Niamh Quigley, Leeds Utd., 2021. Photo courtesy: the artist.

 

Quigley’s relationship with her subject matter has shifted since then. While her family once featured prominently in her work, she has stepped back from documenting their lives, especially after helping her parents purchase their home in 2024. “I never felt inclined to photograph them after that,” she says. “It was about protection, about giving them privacy.” Today, her photographs are less project-driven and more instinctual, snapshots of what catches her eye, images that she describes as “self-portraits in a way.” For Quigley, every frame is an extension of her own perception: “Obviously, I’ve seen something in that moment that feels special or holy for a split second, and that’s why I’ve taken the picture.”

Though she began with digital photography, Quigley has long since embraced film. She cites both the patience it demands and the sense of surprise it allows. “With digital, it’s too instant. Film forces you to slow down. You don’t see the images for weeks sometimes, and by then your life has changed. Looking back at them becomes reflective.” For Quigley, this delay and unpredictability are part of the work’s meaning. She often revisits old rolls months later, rediscovering images that didn’t strike her at first. “That space is really important to me,” she explains. “It allows the work to take on new lives.”

 

Niamh Quigley, Untitled. Photo courtesy: the artist.

 

The influence of social media still remains undeniable. Quigley grew up with Instagram, and she credits it as an early form of “training,” a way to think about how images live together digitally, how they are curated into a feed or body of work. While she acknowledges the pressures of making art in an online age, she also sees honesty in admitting that influence. “People are ashamed to say it, but that’s how many of us were introduced to photography. It shaped how I see.”
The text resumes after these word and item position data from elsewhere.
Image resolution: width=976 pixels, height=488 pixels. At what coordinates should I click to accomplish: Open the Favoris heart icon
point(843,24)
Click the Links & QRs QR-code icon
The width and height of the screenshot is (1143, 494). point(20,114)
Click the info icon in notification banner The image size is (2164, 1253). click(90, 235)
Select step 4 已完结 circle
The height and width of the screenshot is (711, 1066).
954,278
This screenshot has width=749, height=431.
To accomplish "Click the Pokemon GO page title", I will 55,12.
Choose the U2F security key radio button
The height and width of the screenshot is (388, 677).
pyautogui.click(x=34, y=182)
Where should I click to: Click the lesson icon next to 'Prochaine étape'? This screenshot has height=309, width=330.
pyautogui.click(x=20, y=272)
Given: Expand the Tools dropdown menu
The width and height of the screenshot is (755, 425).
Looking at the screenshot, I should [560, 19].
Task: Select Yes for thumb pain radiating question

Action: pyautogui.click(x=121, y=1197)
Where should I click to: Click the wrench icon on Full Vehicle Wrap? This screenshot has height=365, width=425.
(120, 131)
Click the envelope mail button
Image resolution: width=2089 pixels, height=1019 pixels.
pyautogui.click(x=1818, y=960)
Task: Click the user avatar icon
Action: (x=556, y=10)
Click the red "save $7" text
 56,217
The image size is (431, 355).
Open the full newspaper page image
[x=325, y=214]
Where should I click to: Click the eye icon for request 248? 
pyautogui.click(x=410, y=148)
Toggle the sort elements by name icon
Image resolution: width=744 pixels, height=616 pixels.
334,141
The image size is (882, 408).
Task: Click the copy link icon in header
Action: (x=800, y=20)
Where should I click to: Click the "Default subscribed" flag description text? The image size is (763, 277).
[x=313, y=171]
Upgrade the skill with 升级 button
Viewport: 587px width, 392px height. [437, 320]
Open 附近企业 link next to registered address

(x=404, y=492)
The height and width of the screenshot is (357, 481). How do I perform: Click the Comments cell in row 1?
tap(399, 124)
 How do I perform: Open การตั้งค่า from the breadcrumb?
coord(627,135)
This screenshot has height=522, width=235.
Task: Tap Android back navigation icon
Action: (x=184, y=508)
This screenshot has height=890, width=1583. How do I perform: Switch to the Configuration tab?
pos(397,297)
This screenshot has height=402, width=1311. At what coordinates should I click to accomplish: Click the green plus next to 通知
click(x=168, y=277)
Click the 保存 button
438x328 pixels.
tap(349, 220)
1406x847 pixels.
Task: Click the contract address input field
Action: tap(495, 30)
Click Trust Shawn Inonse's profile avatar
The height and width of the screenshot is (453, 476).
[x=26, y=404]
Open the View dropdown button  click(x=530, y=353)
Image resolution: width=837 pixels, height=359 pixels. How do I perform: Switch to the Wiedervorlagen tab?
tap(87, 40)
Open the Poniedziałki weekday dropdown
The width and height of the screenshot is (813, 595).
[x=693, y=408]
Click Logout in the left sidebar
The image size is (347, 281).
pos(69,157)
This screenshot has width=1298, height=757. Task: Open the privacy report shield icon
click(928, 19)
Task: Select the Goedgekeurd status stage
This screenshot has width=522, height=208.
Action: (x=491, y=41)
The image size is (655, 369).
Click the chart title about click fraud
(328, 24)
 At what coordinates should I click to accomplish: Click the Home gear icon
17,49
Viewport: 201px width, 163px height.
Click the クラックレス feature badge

Right now, Quigley is engaged in a collaborative project with a close friend, navigating sensitive personal material. The process, she admits, has been both challenging and vital. “It’s incredibly vulnerable. Bringing a camera into that space can feel violent, but it’s what she’s asked for. I want to do it properly. It might never be shown, but we hope it will be.”

 

Niamh Quigley, Untitled. Photo courtesy: the artist.

 

Across her practice, Quigley resists the need for overt conceptual framing. “There’s so much pressure to make work that’s project-based, to have a big idea behind everything. But sometimes you can just make work because you like it. That’s enough.” It’s a philosophy that guides her now, even as she remains open to circling back to larger themes in the future.

For those who want to see her work, Quigley shares images regularly on Instagram and on her website. She has a photobook available for purchase, and hints at future exhibitions in London that are soon to be announced, including the collaborative project currently in development. Until then, her practice circles back to what first drew her in, the quiet act of noticing.

 

Niamh Quigley, various works as yet untitled. Photo courtesy: the artist.

 

Last December, Quigley kindly created a portrait work of MADE IN BED’s Social Media Manager, Mariana Duque Mordecai.